YOUR INSTRUCTIONS — Return each entry below without any alteration.

[RECORD EXCERPTS — start]

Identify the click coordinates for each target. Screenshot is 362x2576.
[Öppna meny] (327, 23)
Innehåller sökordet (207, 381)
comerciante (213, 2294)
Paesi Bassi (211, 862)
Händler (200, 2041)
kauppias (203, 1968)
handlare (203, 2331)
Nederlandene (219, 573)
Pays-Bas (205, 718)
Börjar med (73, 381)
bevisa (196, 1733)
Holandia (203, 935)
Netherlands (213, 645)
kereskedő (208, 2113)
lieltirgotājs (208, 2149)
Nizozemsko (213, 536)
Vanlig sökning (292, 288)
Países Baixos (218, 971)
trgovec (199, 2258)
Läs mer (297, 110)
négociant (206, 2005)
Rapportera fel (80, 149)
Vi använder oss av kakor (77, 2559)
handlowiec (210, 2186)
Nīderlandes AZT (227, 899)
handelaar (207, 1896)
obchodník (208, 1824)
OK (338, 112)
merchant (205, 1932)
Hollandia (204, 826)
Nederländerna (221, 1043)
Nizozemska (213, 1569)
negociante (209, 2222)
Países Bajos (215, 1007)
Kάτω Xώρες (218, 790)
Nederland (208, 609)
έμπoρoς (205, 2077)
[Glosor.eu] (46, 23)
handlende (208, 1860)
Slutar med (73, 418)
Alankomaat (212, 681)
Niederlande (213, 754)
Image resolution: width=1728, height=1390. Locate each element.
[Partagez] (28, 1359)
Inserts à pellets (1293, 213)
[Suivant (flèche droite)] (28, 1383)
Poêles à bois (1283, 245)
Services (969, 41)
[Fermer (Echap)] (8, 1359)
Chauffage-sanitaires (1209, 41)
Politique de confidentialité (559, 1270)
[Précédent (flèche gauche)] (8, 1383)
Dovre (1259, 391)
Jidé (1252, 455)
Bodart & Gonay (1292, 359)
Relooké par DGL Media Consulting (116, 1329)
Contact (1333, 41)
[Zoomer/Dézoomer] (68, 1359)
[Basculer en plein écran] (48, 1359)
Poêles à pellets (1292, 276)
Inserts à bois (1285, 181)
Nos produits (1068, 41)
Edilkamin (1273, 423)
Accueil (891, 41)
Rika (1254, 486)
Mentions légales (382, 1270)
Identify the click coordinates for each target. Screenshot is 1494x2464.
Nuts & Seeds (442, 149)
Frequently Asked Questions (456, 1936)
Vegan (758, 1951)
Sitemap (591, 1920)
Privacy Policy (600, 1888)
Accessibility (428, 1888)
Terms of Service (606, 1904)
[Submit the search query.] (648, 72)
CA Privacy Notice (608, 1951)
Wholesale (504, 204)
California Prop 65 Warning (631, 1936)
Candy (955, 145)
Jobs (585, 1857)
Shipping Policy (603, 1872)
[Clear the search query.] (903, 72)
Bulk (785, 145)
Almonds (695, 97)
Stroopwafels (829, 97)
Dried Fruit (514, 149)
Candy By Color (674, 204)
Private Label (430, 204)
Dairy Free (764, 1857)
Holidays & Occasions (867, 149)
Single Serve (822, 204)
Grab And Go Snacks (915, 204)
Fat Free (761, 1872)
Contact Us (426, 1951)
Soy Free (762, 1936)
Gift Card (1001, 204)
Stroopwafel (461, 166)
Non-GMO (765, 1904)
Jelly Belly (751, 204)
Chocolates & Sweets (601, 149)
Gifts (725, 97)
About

[RECORD EXCERPTS — finish]

FINAL ANSWER —
Identify the click coordinates for each target. Screenshot is 362x2576.
[Öppna meny] (327, 23)
Innehåller sökordet (207, 381)
comerciante (213, 2294)
Paesi Bassi (211, 862)
Händler (200, 2041)
kauppias (203, 1968)
handlare (203, 2331)
Nederlandene (219, 573)
Pays-Bas (205, 718)
Börjar med (73, 381)
bevisa (196, 1733)
Holandia (203, 935)
Netherlands (213, 645)
kereskedő (208, 2113)
lieltirgotājs (208, 2149)
Nizozemsko (213, 536)
Vanlig sökning (292, 288)
Países Baixos (218, 971)
trgovec (199, 2258)
Läs mer (297, 110)
négociant (206, 2005)
Rapportera fel (80, 149)
Vi använder oss av kakor (77, 2559)
handlowiec (210, 2186)
Nīderlandes AZT (227, 899)
handelaar (207, 1896)
obchodník (208, 1824)
OK (338, 112)
merchant (205, 1932)
Hollandia (204, 826)
Nederländerna (221, 1043)
Nizozemska (213, 1569)
negociante (209, 2222)
Países Bajos (215, 1007)
Kάτω Xώρες (218, 790)
Nederland (208, 609)
έμπoρoς (205, 2077)
[Glosor.eu] (46, 23)
handlende (208, 1860)
Slutar med (73, 418)
Alankomaat (212, 681)
Niederlande (213, 754)
Image resolution: width=1728, height=1390. Locate each element.
[Partagez] (28, 1359)
Inserts à pellets (1293, 213)
[Suivant (flèche droite)] (28, 1383)
Poêles à bois (1283, 245)
Services (969, 41)
[Fermer (Echap)] (8, 1359)
Chauffage-sanitaires (1209, 41)
Politique de confidentialité (559, 1270)
[Précédent (flèche gauche)] (8, 1383)
Dovre (1259, 391)
Jidé (1252, 455)
Bodart & Gonay (1292, 359)
Relooké par DGL Media Consulting (116, 1329)
Contact (1333, 41)
[Zoomer/Dézoomer] (68, 1359)
[Basculer en plein écran] (48, 1359)
Poêles à pellets (1292, 276)
Inserts à bois (1285, 181)
Nos produits (1068, 41)
Edilkamin (1273, 423)
Accueil (891, 41)
Rika (1254, 486)
Mentions légales (382, 1270)
Identify the click coordinates for each target. Screenshot is 1494x2464.
Nuts & Seeds (442, 149)
Frequently Asked Questions (456, 1936)
Vegan (758, 1951)
Sitemap (591, 1920)
Privacy Policy (600, 1888)
Accessibility (428, 1888)
Terms of Service (606, 1904)
[Submit the search query.] (648, 72)
CA Privacy Notice (608, 1951)
Wholesale (504, 204)
California Prop 65 Warning (631, 1936)
Candy (955, 145)
Jobs (585, 1857)
Shipping Policy (603, 1872)
[Clear the search query.] (903, 72)
Bulk (785, 145)
Almonds (695, 97)
Stroopwafels (829, 97)
Dried Fruit (514, 149)
Candy By Color (674, 204)
Private Label (430, 204)
Dairy Free (764, 1857)
Holidays & Occasions (867, 149)
Single Serve (822, 204)
Grab And Go Snacks (915, 204)
Fat Free (761, 1872)
Contact Us (426, 1951)
Soy Free (762, 1936)
Gift Card (1001, 204)
Stroopwafel (461, 166)
Non-GMO (765, 1904)
Jelly Belly (751, 204)
Chocolates & Sweets (601, 149)
Gifts (725, 97)
About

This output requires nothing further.